PROBLEM DETAILS: Take from the material every line containing the string "Architects" and copy it.

MATERIAL FOR THIS EXERCISE:
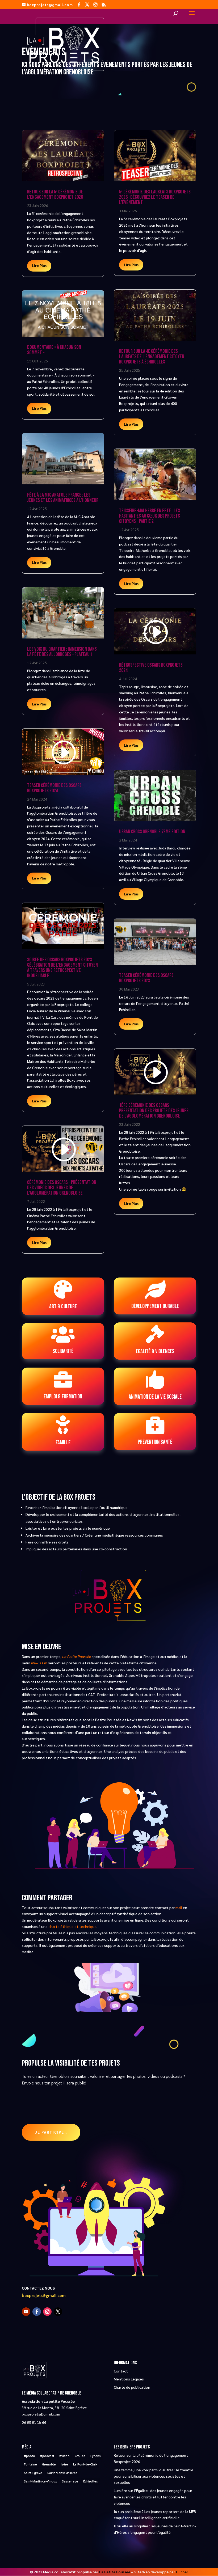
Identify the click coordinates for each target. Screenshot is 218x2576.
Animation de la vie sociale (155, 1397)
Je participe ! (51, 2132)
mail (178, 1907)
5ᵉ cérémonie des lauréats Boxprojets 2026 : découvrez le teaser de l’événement (155, 197)
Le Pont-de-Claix (85, 2464)
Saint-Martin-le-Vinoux (40, 2481)
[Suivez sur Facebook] (36, 2311)
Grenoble (49, 2464)
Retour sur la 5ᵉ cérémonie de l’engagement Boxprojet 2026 (55, 194)
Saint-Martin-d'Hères (62, 2473)
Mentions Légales (129, 2378)
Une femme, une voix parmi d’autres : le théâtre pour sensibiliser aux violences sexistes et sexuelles (153, 2476)
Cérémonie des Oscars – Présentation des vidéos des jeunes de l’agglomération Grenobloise (61, 1187)
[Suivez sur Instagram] (47, 2311)
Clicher (182, 2571)
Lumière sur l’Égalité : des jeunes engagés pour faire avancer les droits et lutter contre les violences (153, 2497)
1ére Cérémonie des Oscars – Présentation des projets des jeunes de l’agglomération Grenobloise (153, 1110)
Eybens (95, 2456)
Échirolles (90, 2481)
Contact (121, 2370)
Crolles (80, 2456)
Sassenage (70, 2481)
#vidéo (64, 2456)
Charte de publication (132, 2387)
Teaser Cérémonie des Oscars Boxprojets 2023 (146, 978)
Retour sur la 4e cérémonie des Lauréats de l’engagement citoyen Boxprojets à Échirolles (151, 356)
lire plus (39, 265)
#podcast (47, 2456)
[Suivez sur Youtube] (26, 2311)
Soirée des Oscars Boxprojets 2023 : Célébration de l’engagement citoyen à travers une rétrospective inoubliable (62, 968)
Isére (64, 2464)
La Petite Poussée (114, 2571)
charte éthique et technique (72, 1926)
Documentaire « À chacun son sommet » (54, 350)
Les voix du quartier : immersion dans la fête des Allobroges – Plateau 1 (62, 652)
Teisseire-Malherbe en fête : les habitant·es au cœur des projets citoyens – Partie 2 (149, 515)
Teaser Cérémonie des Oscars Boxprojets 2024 (54, 788)
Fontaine (30, 2464)
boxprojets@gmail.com (44, 2295)
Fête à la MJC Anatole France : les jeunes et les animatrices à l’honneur (62, 498)
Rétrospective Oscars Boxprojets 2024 (151, 668)
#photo (29, 2456)
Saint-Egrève (33, 2473)
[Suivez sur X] (58, 2311)
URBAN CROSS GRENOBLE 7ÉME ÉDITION (152, 831)
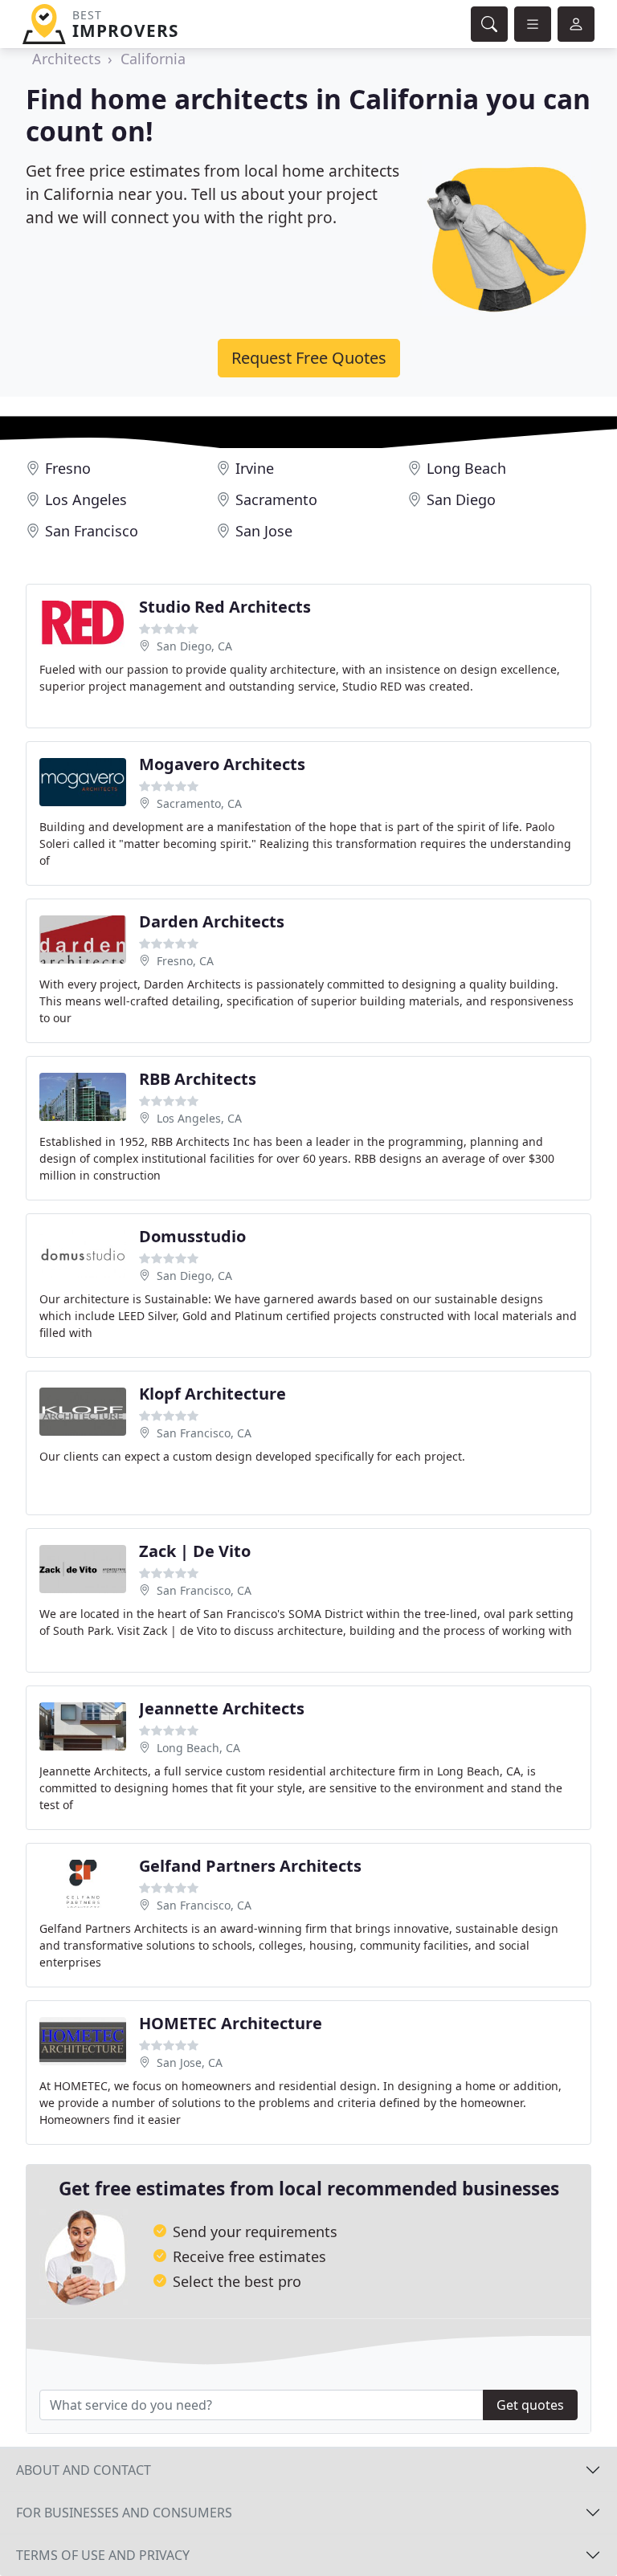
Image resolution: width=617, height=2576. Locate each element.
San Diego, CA (194, 646)
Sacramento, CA (199, 803)
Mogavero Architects (222, 764)
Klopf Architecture (212, 1393)
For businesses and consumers (124, 2512)
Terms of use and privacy (103, 2555)
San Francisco (91, 530)
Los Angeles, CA (199, 1118)
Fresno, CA (185, 960)
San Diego (461, 499)
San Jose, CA (190, 2062)
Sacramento (276, 499)
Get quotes (530, 2405)
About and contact (83, 2470)
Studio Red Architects (225, 607)
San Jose (263, 530)
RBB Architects (197, 1079)
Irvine (254, 468)
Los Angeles (86, 499)
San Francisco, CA (204, 1433)
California (153, 58)
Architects (66, 58)
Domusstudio (192, 1236)
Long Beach (466, 468)
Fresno (68, 468)
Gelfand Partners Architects (250, 1866)
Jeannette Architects (221, 1708)
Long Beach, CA (198, 1747)
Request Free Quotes (308, 358)
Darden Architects (211, 921)
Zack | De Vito (195, 1551)
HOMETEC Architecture (230, 2023)
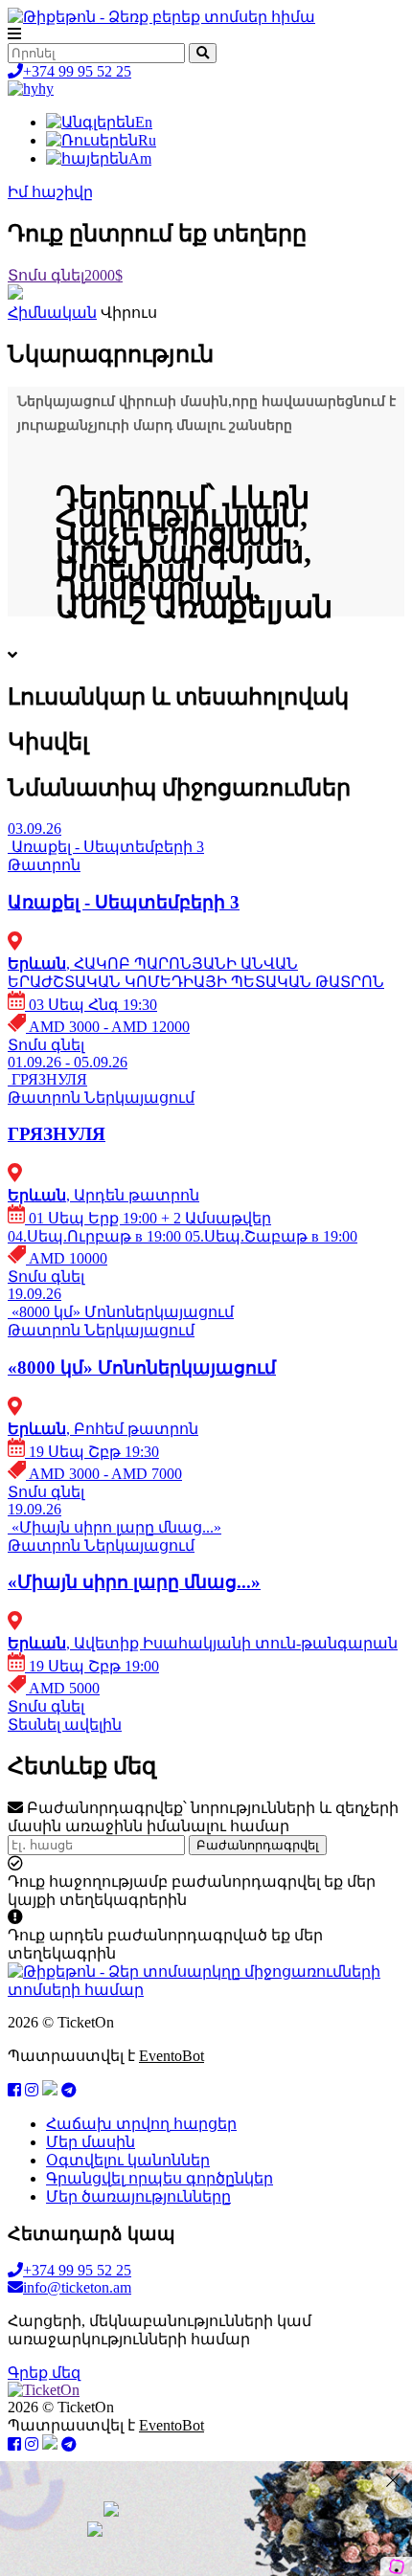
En (143, 122)
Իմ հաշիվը (50, 192)
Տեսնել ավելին (65, 1724)
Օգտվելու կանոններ (128, 2160)
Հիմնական (52, 312)
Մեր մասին (90, 2142)
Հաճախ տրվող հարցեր (141, 2124)
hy (46, 88)
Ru (147, 140)
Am (139, 158)
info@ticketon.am (77, 2287)
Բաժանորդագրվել (257, 1845)
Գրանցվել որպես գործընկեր (159, 2178)
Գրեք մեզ (44, 2372)
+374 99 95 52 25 (77, 71)
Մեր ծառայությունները (138, 2196)
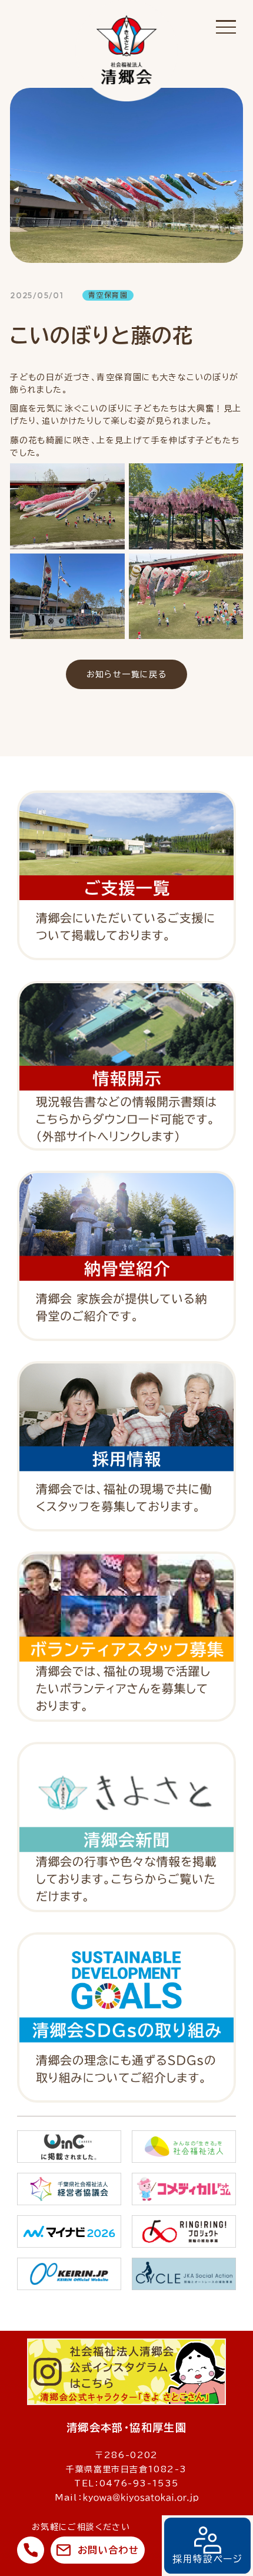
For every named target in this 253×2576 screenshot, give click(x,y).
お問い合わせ (108, 2550)
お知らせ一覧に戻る (126, 674)
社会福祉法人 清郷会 (126, 50)
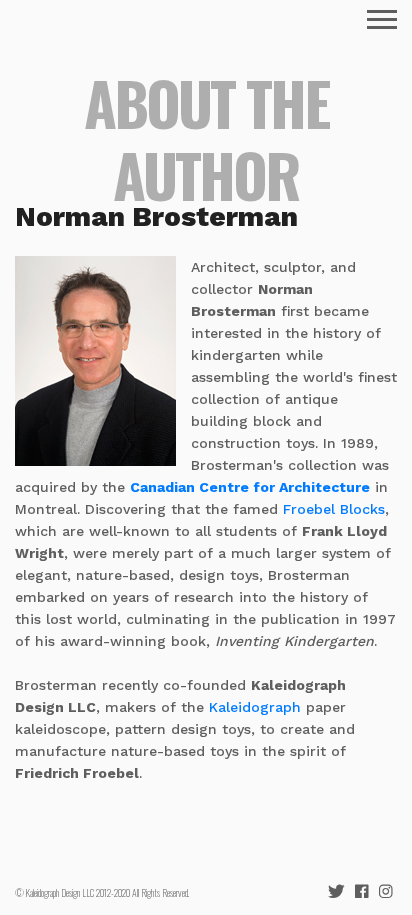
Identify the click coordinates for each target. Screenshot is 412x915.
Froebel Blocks (334, 509)
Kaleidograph (255, 707)
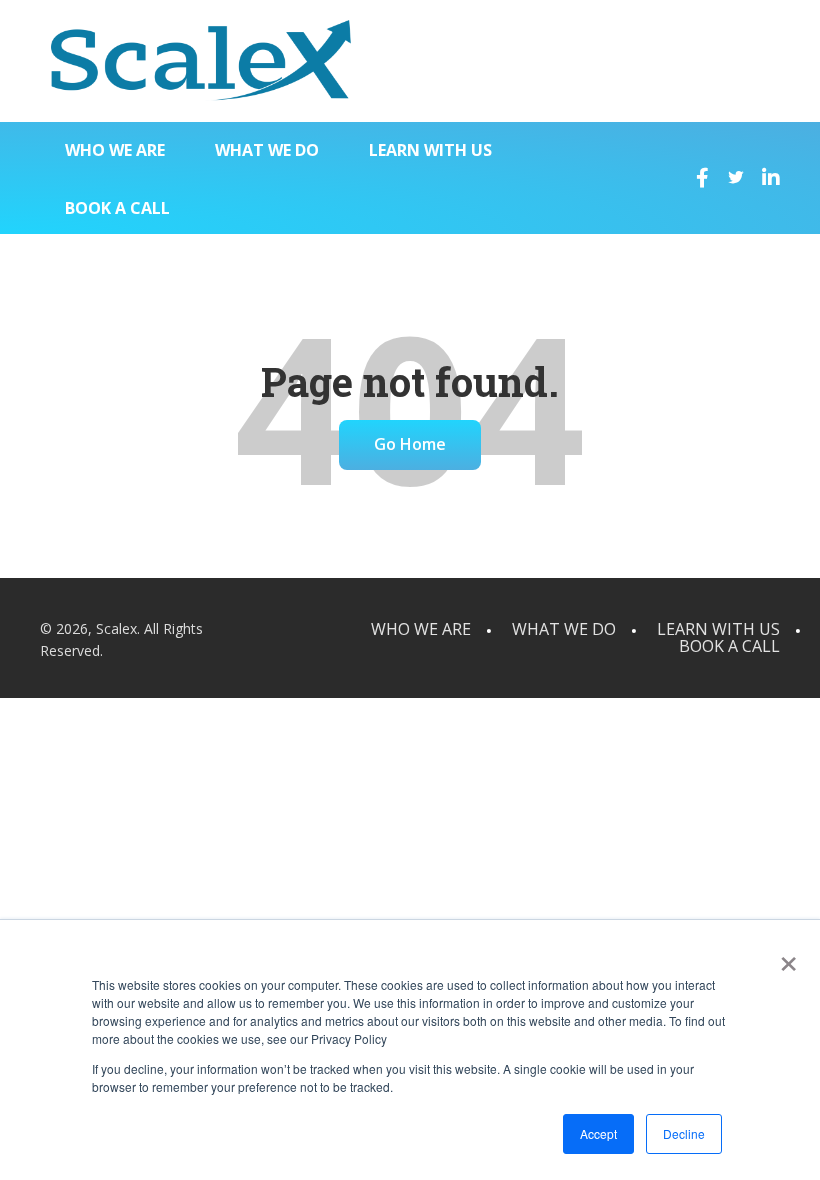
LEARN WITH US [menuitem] (430, 150)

OUTPUT OF THE TASK:
Mogavero Architects (222, 764)
Studio Red Architects (225, 607)
RBB Architects (197, 1079)
Architects (66, 58)
Gelfand Partners Architects (250, 1866)
Jeannette Architects (221, 1708)
Darden Architects (211, 921)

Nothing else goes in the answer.